WHAT NEEDS TO BE DONE – What should be copied is the stretch of entries below from the line with "Task: Go to the 17 Jun26 meeting tab" up to and including the line with "The image size is (661, 1568).", exactly and without images.
■ ■ ■
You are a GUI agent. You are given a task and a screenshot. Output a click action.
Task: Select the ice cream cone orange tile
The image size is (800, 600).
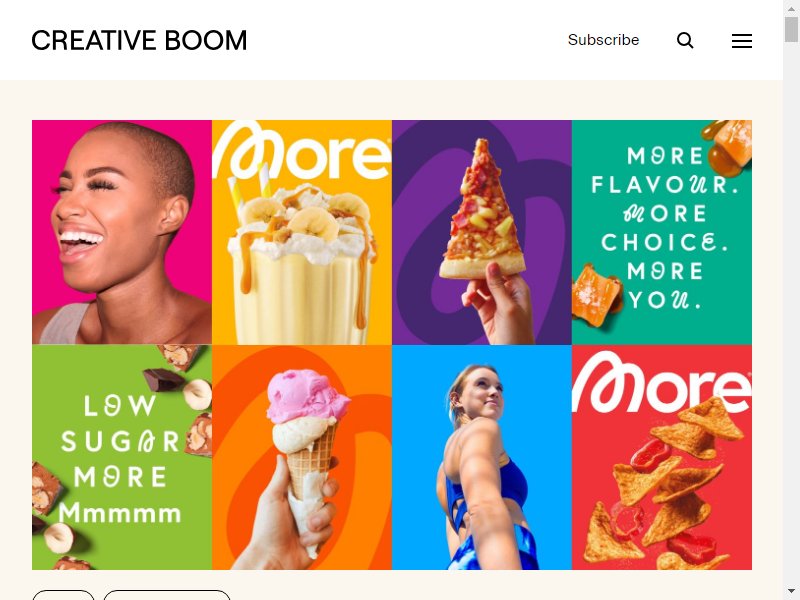point(302,457)
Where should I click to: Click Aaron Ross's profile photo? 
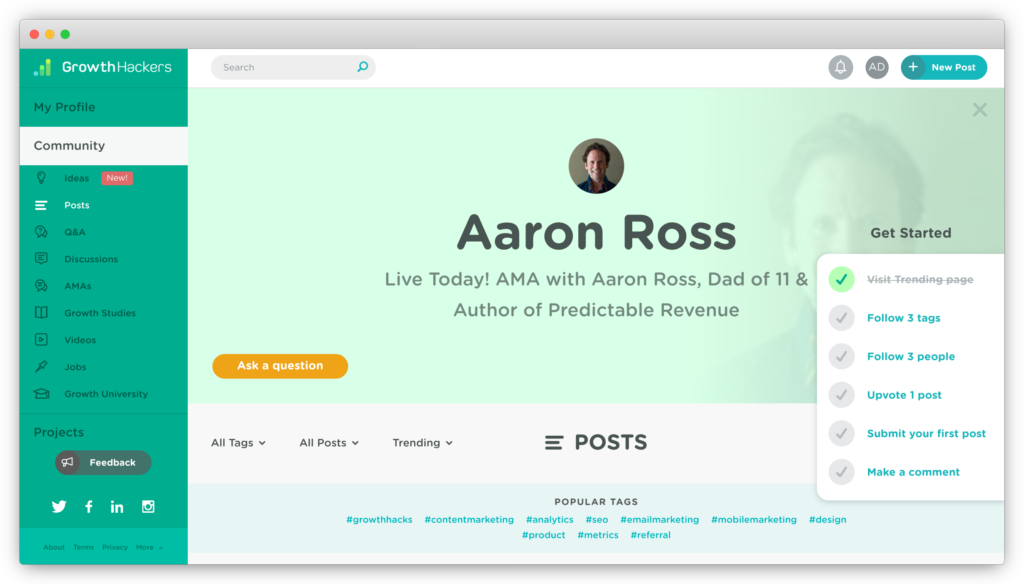(x=596, y=166)
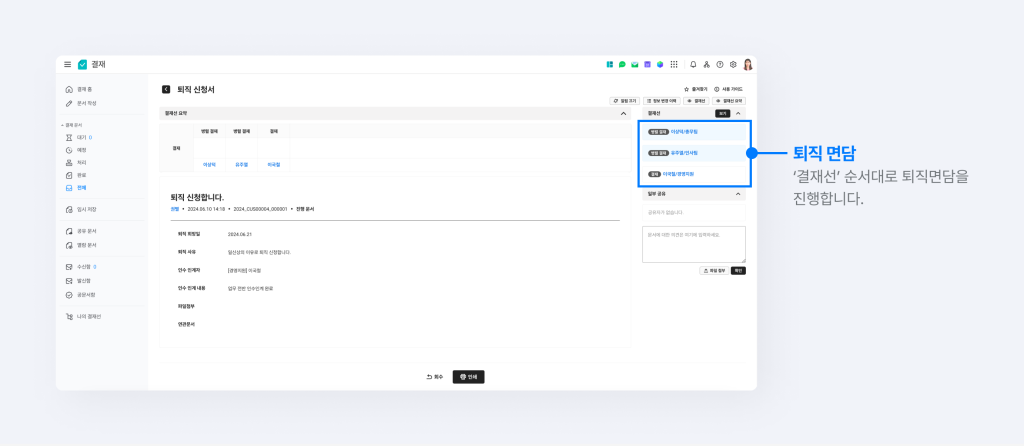Open the notification bell icon
This screenshot has width=1024, height=446.
[694, 64]
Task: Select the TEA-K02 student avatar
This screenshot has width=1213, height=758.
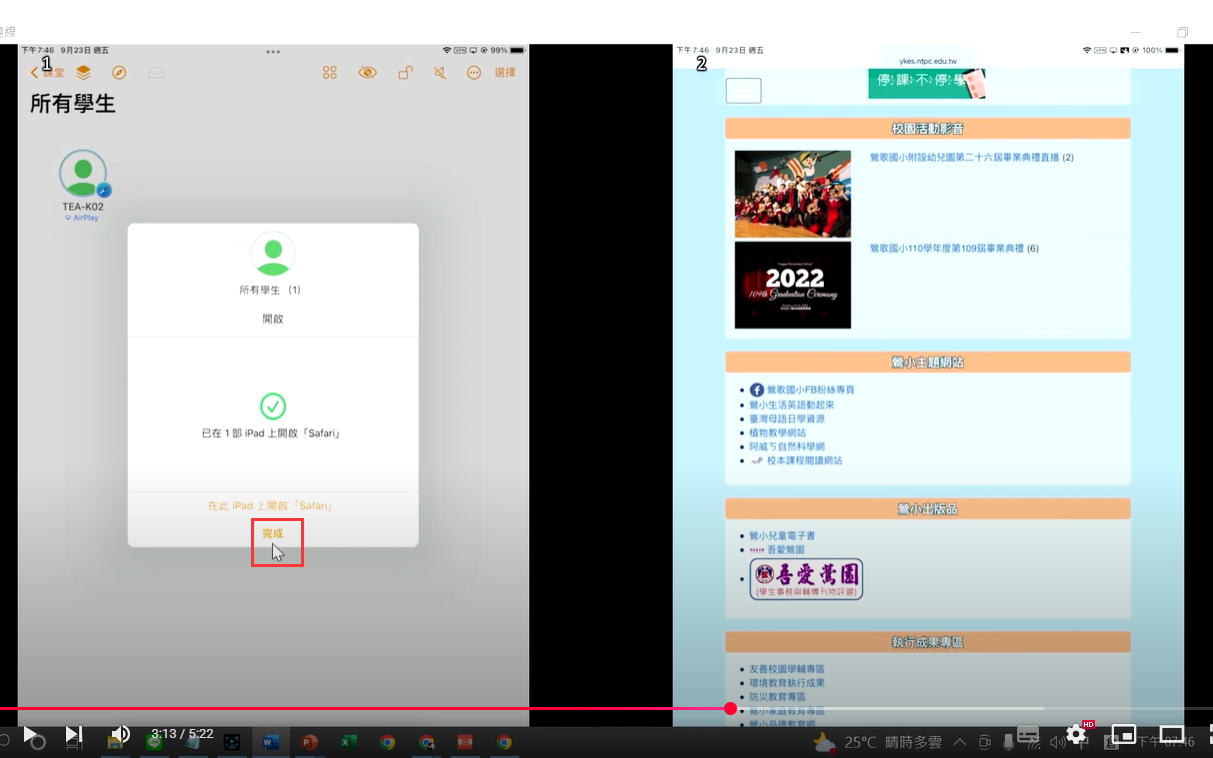Action: [x=83, y=174]
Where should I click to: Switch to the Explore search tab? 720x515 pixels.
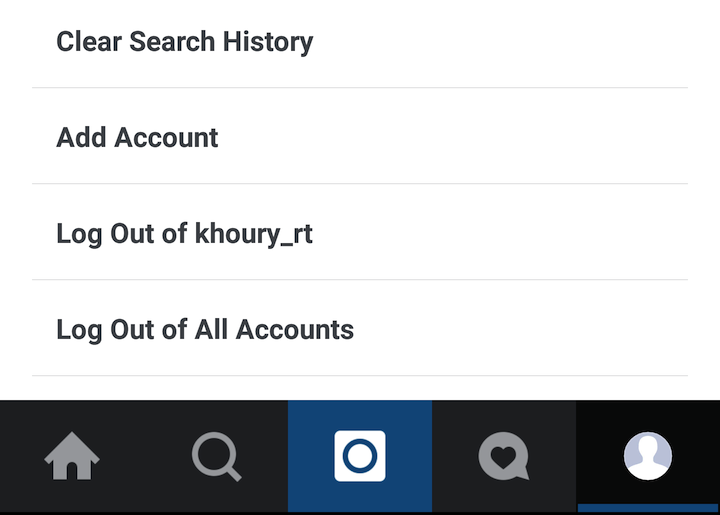click(x=216, y=457)
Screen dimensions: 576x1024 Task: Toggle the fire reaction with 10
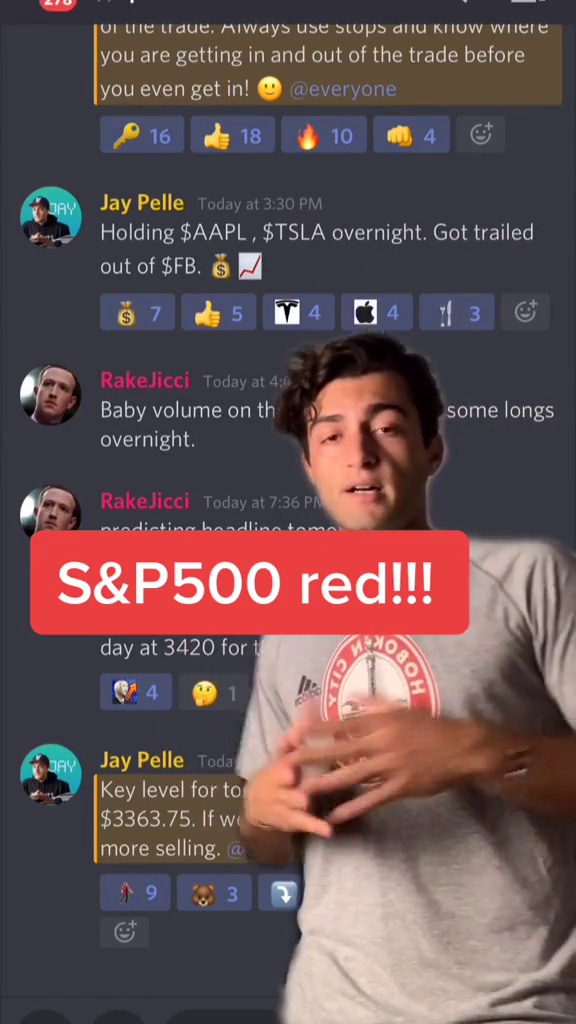coord(324,135)
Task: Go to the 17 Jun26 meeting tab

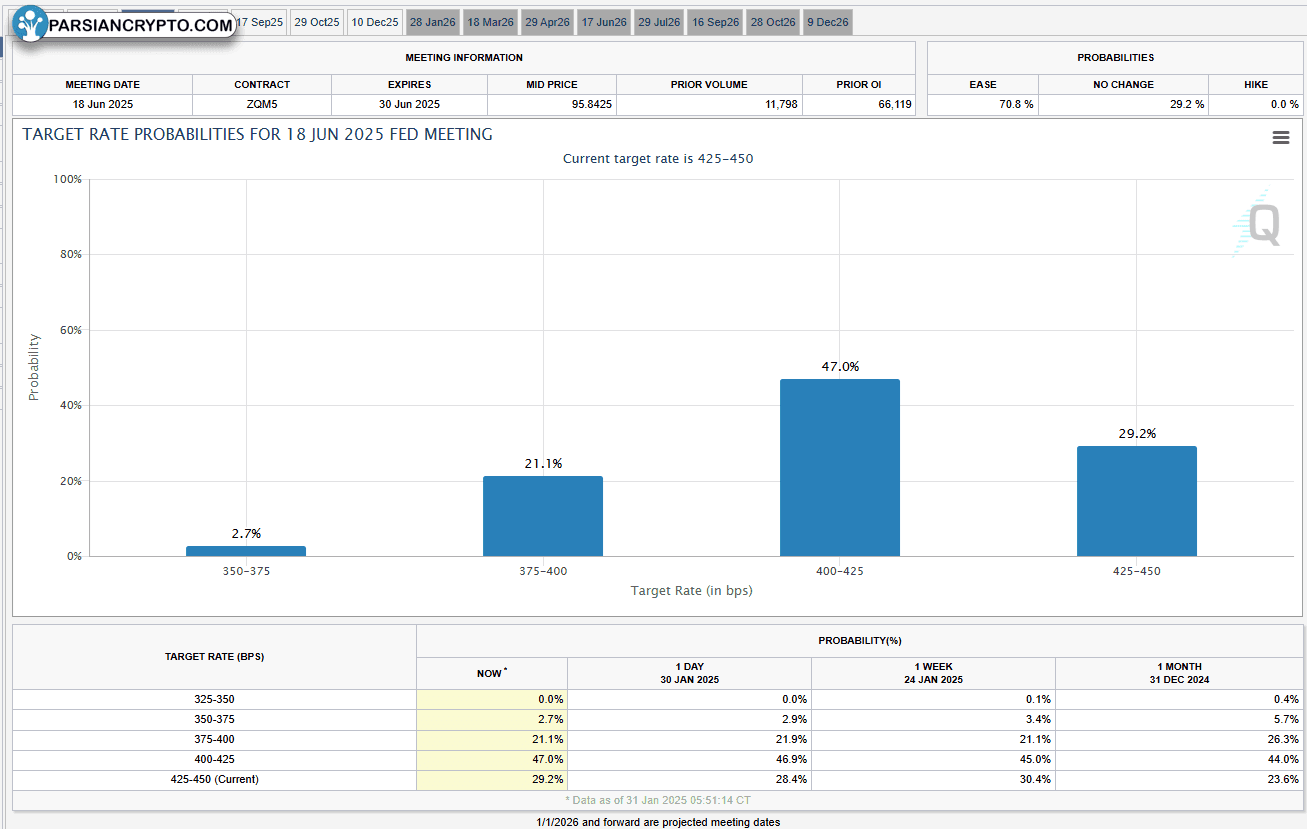Action: pos(604,22)
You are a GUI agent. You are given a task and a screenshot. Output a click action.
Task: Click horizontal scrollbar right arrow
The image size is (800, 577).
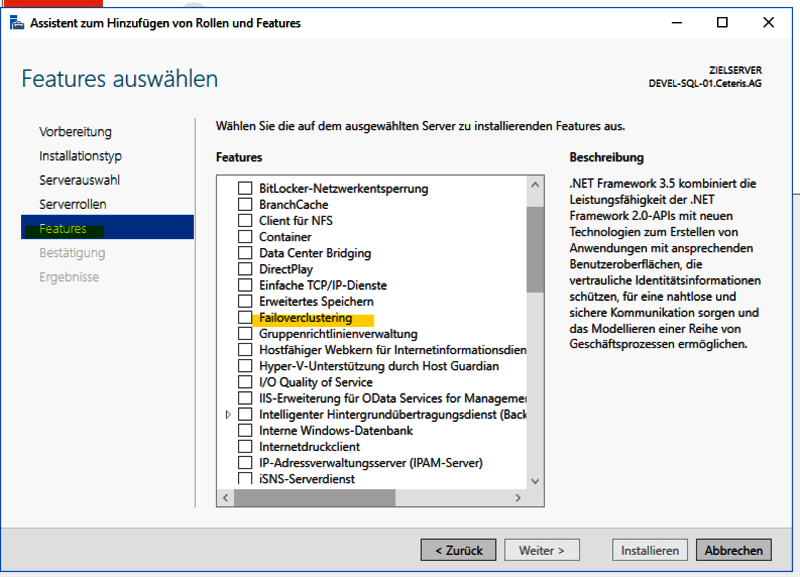(x=518, y=497)
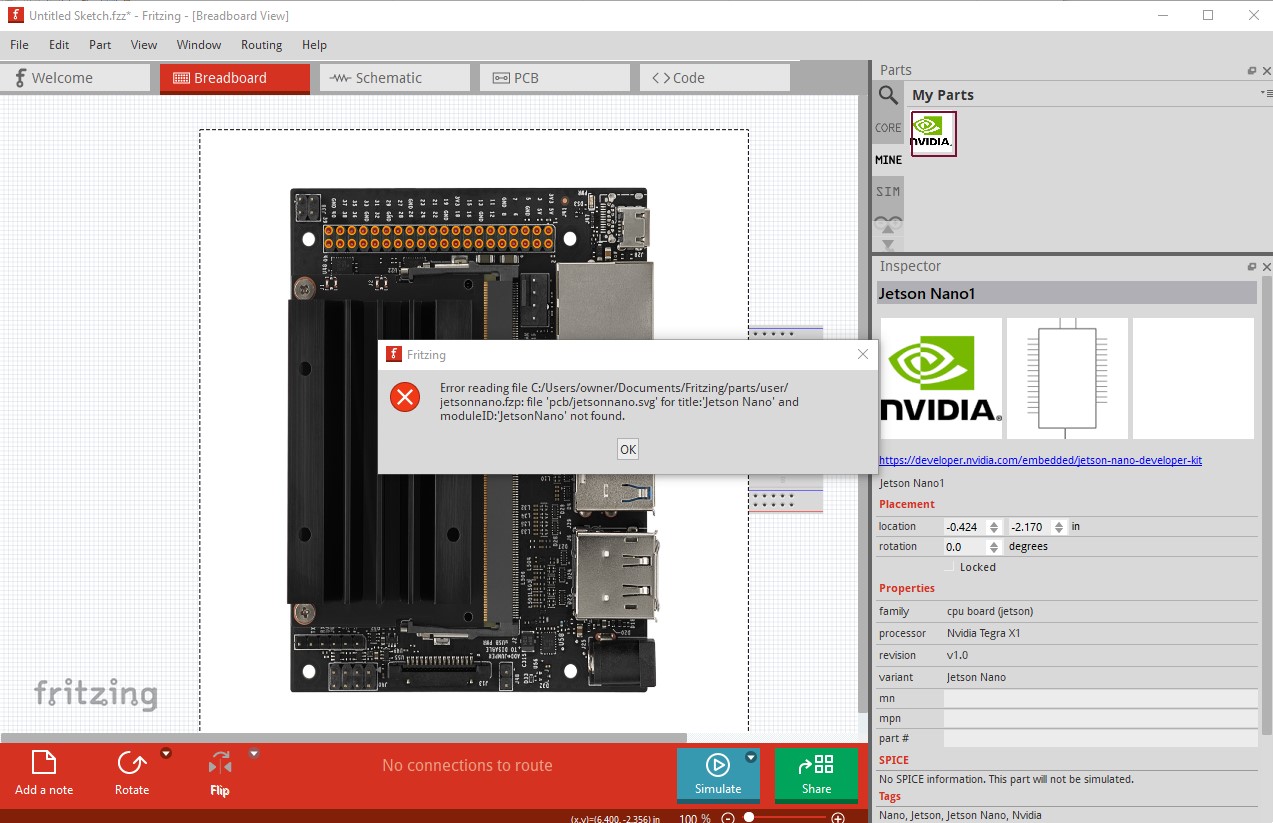This screenshot has height=823, width=1273.
Task: Click the NVIDIA Jetson Nano part thumbnail
Action: point(933,133)
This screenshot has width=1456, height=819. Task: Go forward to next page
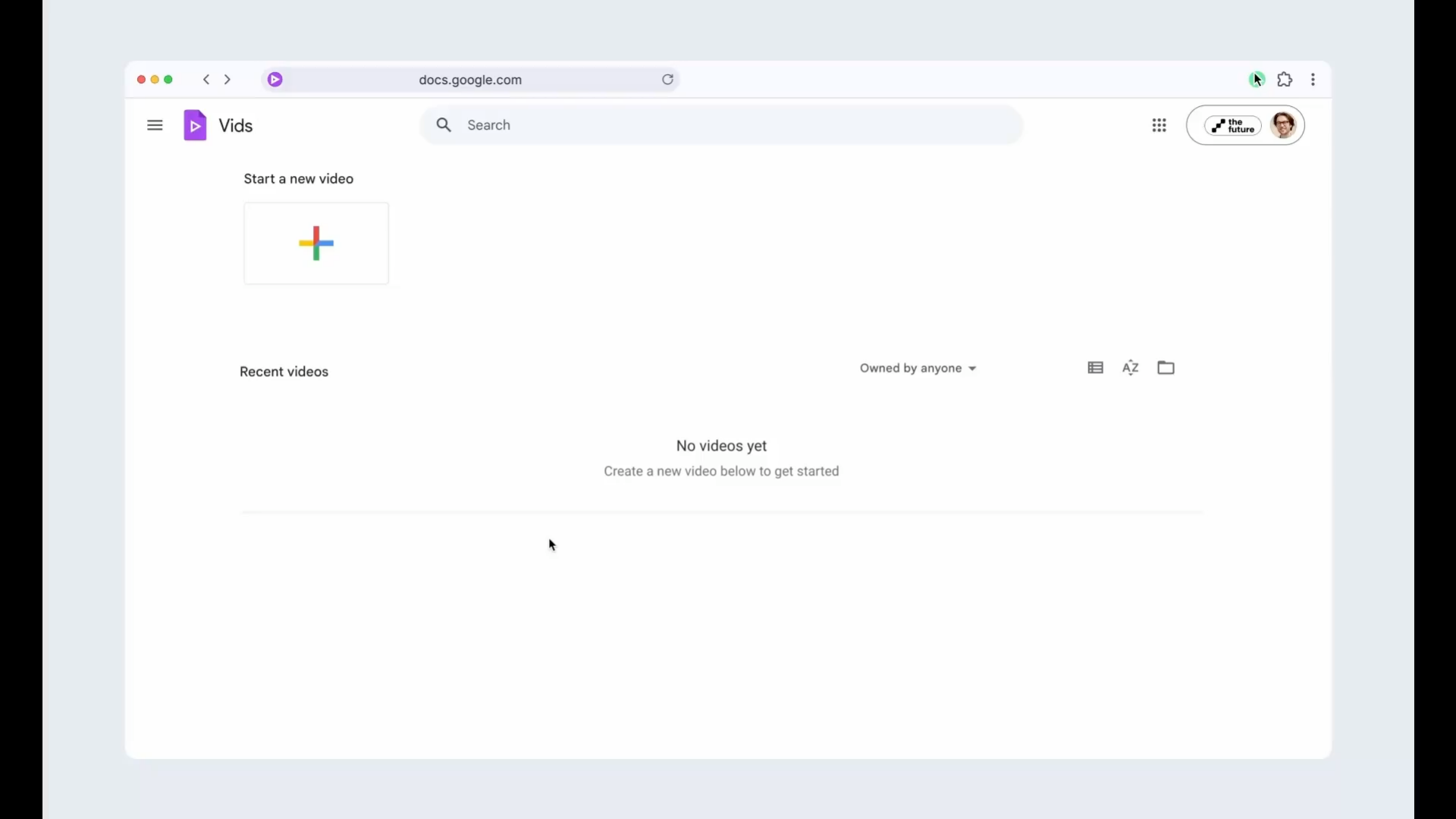tap(228, 80)
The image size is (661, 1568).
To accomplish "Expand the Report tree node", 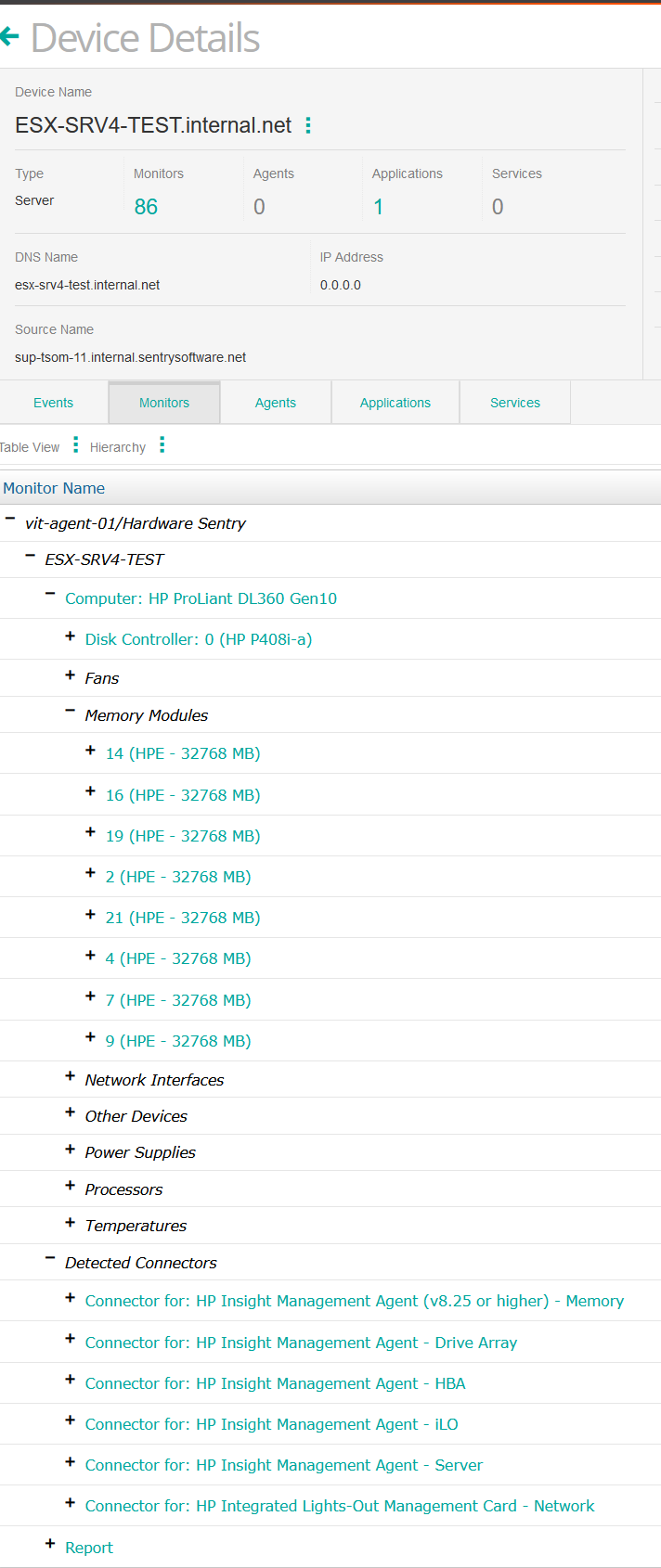I will (50, 1544).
■ ■ ■
RESULT OF THE TASK –
Task: Go to the 17 Jun26 meeting tab

Action: pos(604,22)
You are a GUI agent. You are given a task and a screenshot. Output a click action.
Task: Click horizontal scrollbar right arrow
The image size is (800, 577).
(x=518, y=497)
This screenshot has height=823, width=1273.
Task: Click the NVIDIA Jetson Nano part thumbnail
Action: point(933,133)
This screenshot has width=1456, height=819. Task: Go forward to next page
tap(228, 80)
The image size is (661, 1568).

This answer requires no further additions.